== Information supplied ==

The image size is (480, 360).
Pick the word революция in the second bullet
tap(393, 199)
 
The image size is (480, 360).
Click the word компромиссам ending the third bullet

== Requirement ==
Pull out each line of the data above that contains the word "bullet".

== Written answer ==
Pick the word революция in the second bullet
Click the word компромиссам ending the third bullet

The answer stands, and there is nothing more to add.